O candidato do PT, Fernando Haddad, acusou na quinta-feira o rival de extrema-direita Jair Bolsonaro de criar uma “organização criminosa” para influenciar o resultado das presidenciais brasileiras através do envio em massa de mensagens falsas através das redes sociais.

A acusação do candidato de esquerda surge depois de o jornal ‘Folha de São Paulo’ revelar, na sua edição de ontem, que empresas que apoiam Bolsonaro compraram pacotes de “disparo em massa de mensagens falsas através do WhatsApp” contra Haddad e o Partido dos Trabalhadores e de apoio ao candidato de extrema-direita. Nalguns casos, o custo dos pacotes ascende aos 12 milhões de reais (2,8 milhões de euros).

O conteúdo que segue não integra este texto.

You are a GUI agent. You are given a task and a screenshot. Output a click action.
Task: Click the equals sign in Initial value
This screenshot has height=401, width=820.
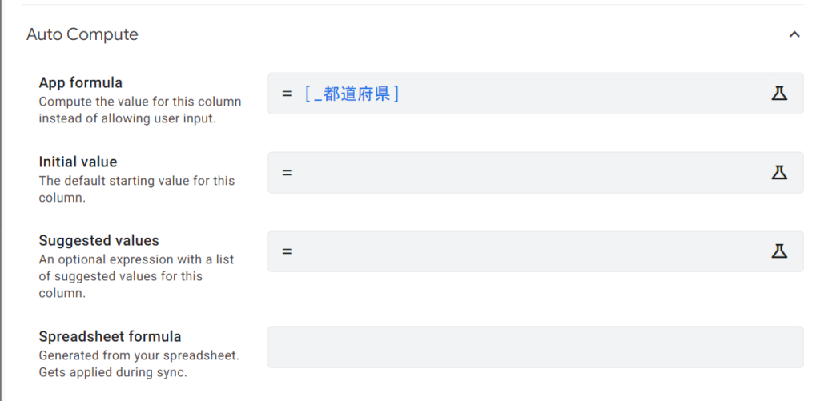pyautogui.click(x=287, y=172)
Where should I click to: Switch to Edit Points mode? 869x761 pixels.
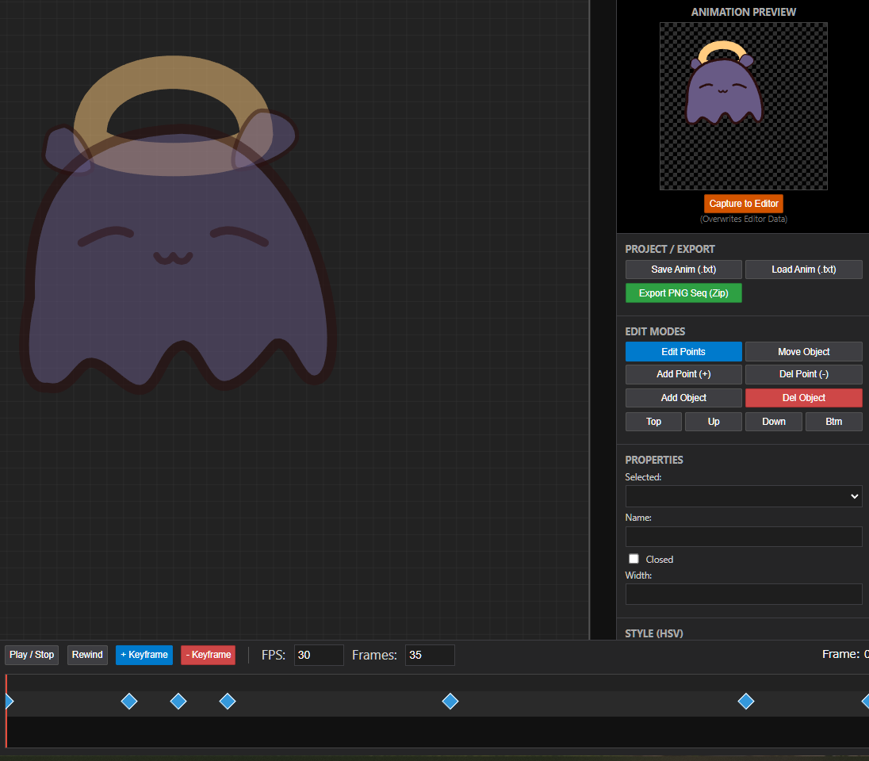click(683, 352)
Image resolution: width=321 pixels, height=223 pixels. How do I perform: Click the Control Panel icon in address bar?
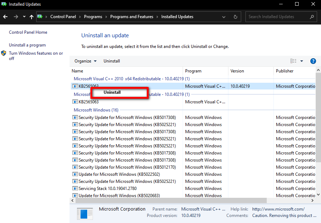(x=40, y=17)
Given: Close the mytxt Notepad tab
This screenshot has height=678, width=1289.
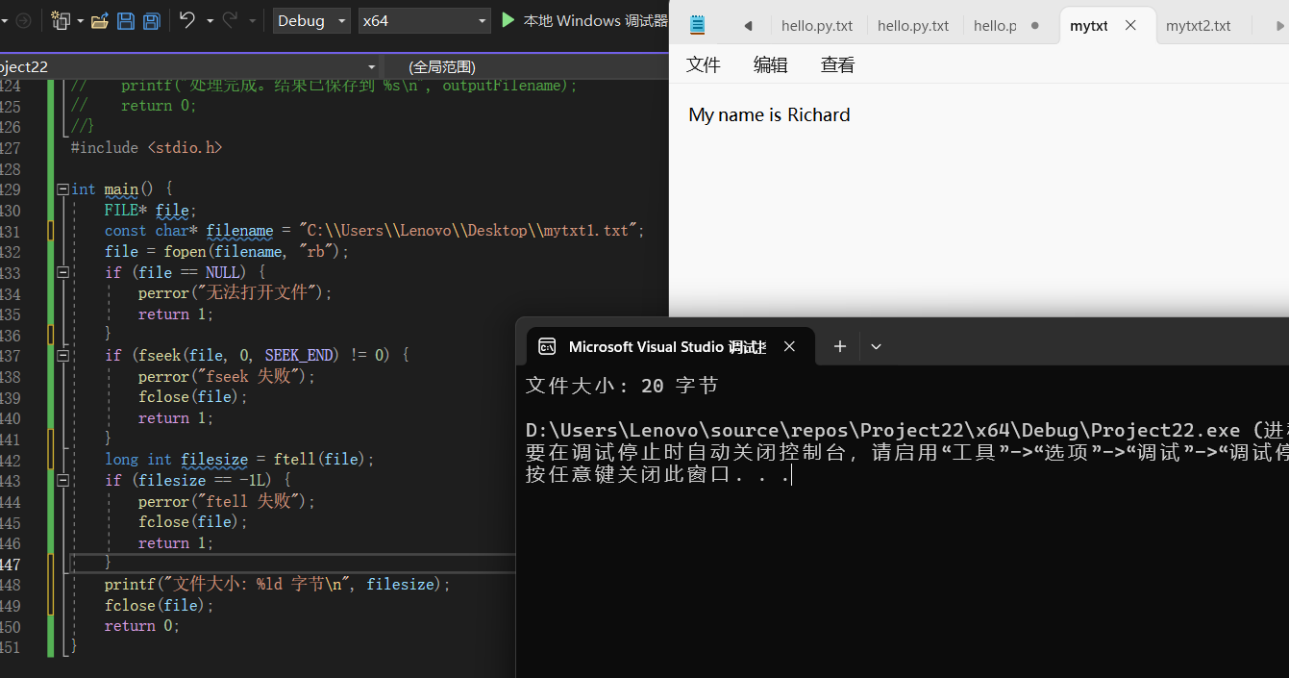Looking at the screenshot, I should [1130, 26].
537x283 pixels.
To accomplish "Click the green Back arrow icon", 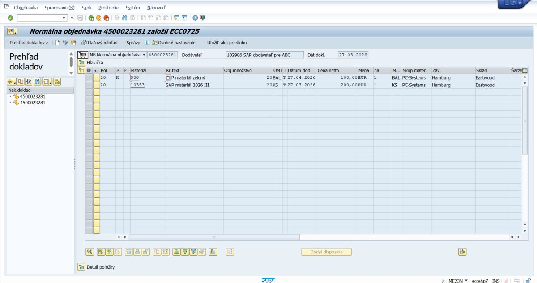I will pyautogui.click(x=91, y=18).
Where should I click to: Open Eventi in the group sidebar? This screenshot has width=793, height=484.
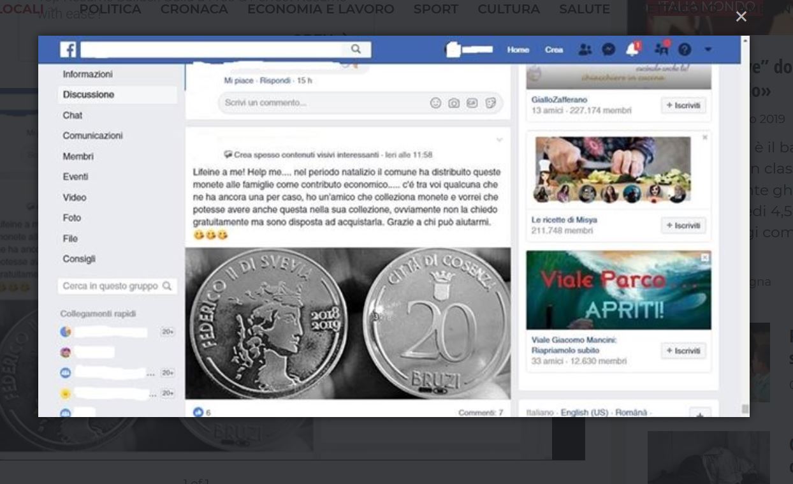point(76,177)
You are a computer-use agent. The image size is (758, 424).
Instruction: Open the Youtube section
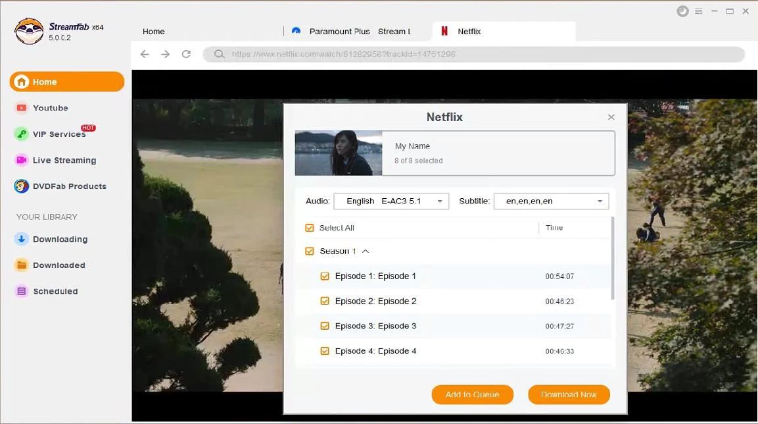(x=49, y=108)
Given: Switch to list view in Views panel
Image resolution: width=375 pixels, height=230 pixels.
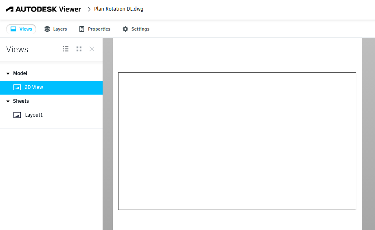Looking at the screenshot, I should point(66,49).
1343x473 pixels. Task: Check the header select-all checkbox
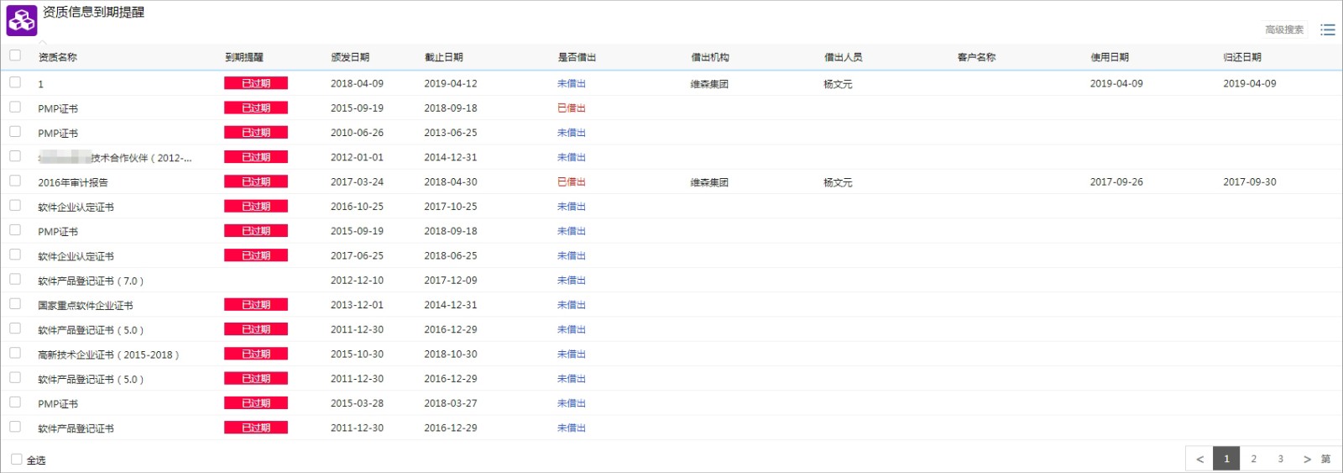15,55
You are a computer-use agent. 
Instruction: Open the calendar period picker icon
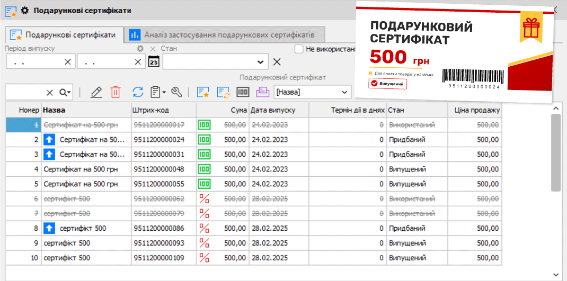154,62
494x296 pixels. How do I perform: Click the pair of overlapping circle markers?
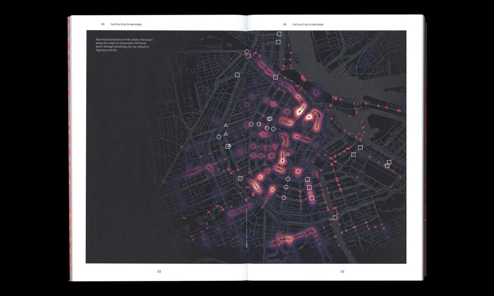pos(269,118)
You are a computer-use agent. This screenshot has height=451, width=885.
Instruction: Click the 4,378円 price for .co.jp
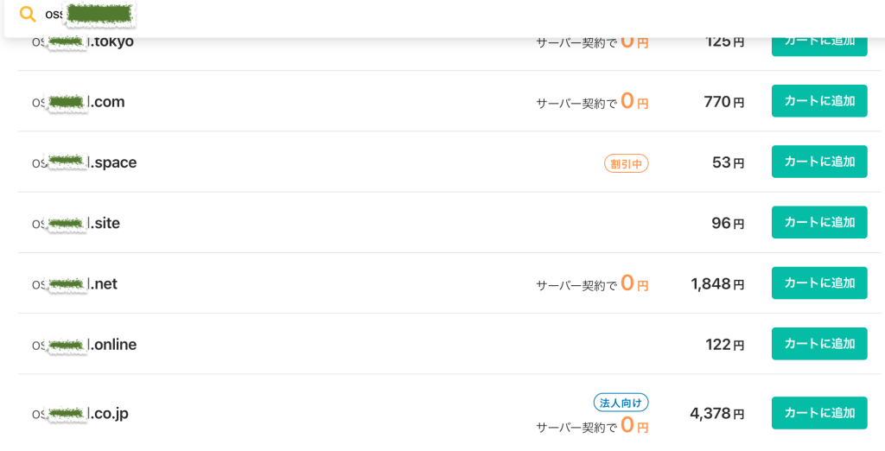pyautogui.click(x=716, y=414)
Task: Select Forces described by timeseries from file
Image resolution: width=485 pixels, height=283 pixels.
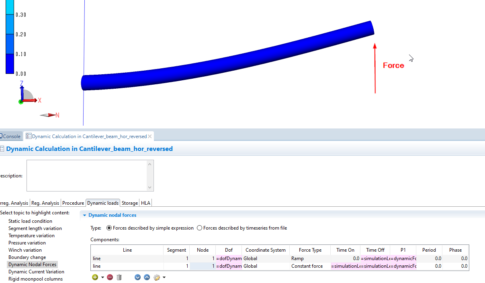Action: [199, 228]
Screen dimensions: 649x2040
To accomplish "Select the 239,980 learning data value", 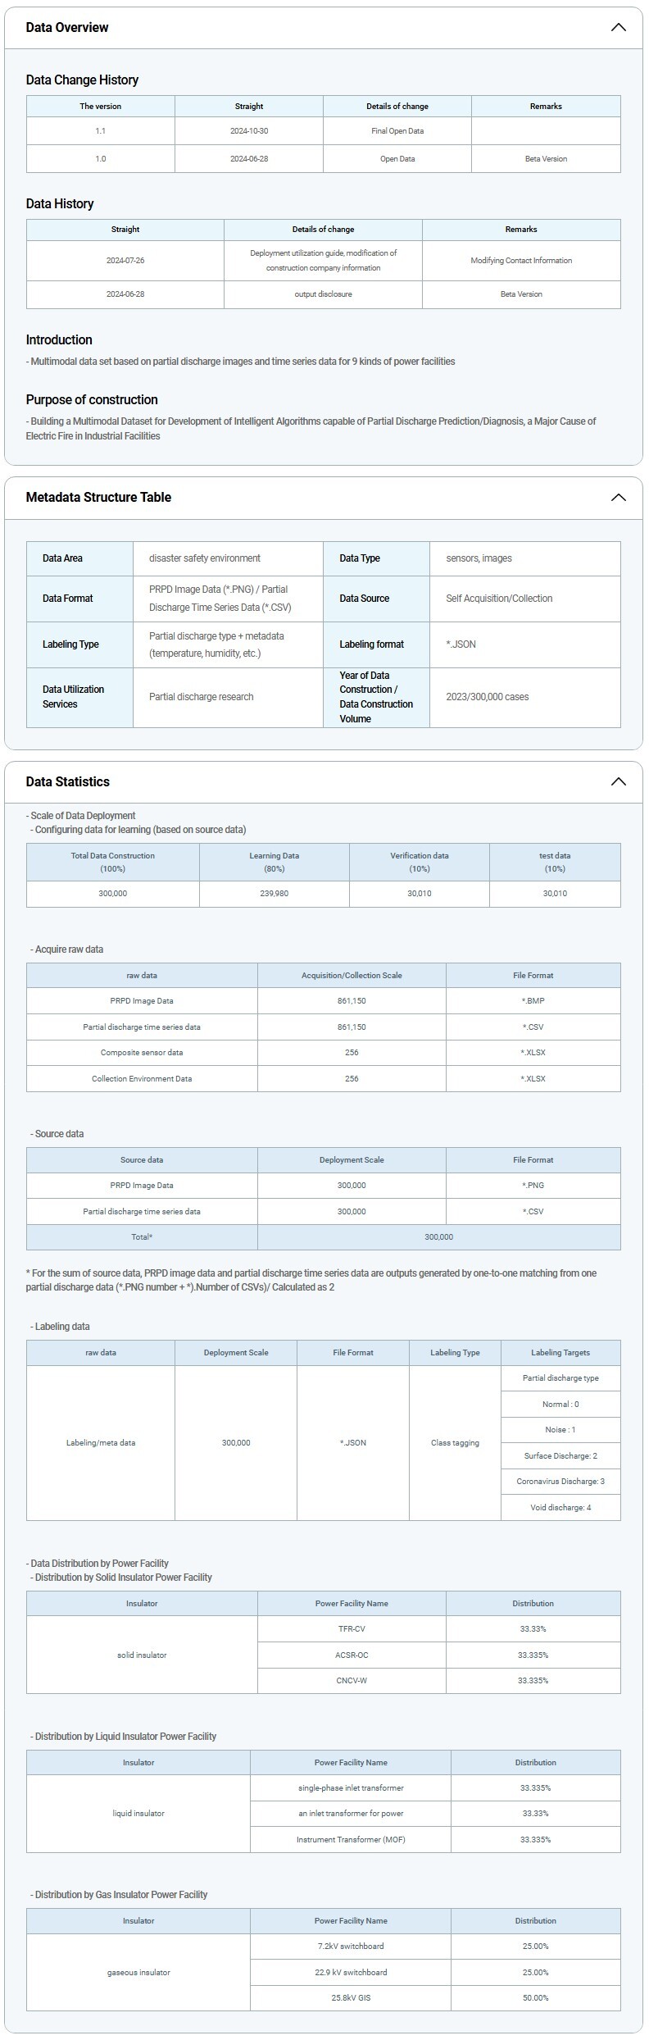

O jornal adianta ainda que as empresas envolvidas contrataram uma “grande operação” de difusão de mensagens falsas na próxima semana, antes da segunda volta das presidenciais.

Segundo a Folha, a prática é ilegal, uma vez que equivale a uma doação empresarial encapotada à campanha de Bolsonaro, e, no limite, pode levar à anulação da sua candidatura.

“O jornal comprova que o meu adversário Jair Bolsonaro criou uma organização criminosa de empresários que, mediante ‘caixa dois’, dinheiro sujo, patrocina o envio de mensagens mentirosas”, acusou Haddad, garantindo que o rival “vai ter de responder por isso”.